Saved data entries
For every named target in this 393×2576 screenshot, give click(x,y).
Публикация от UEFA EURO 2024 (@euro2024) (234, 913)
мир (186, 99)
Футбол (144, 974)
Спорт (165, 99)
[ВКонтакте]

▶ **Task description**
Transcribe the full set of records precisely.

▶ **Response for this exercise**
For every named target in this 393×2576 screenshot, give click(x,y).
Публикация от UEFA EURO 2024 (@euro2024) (234, 913)
мир (186, 99)
Футбол (144, 974)
Спорт (165, 99)
[ВКонтакте]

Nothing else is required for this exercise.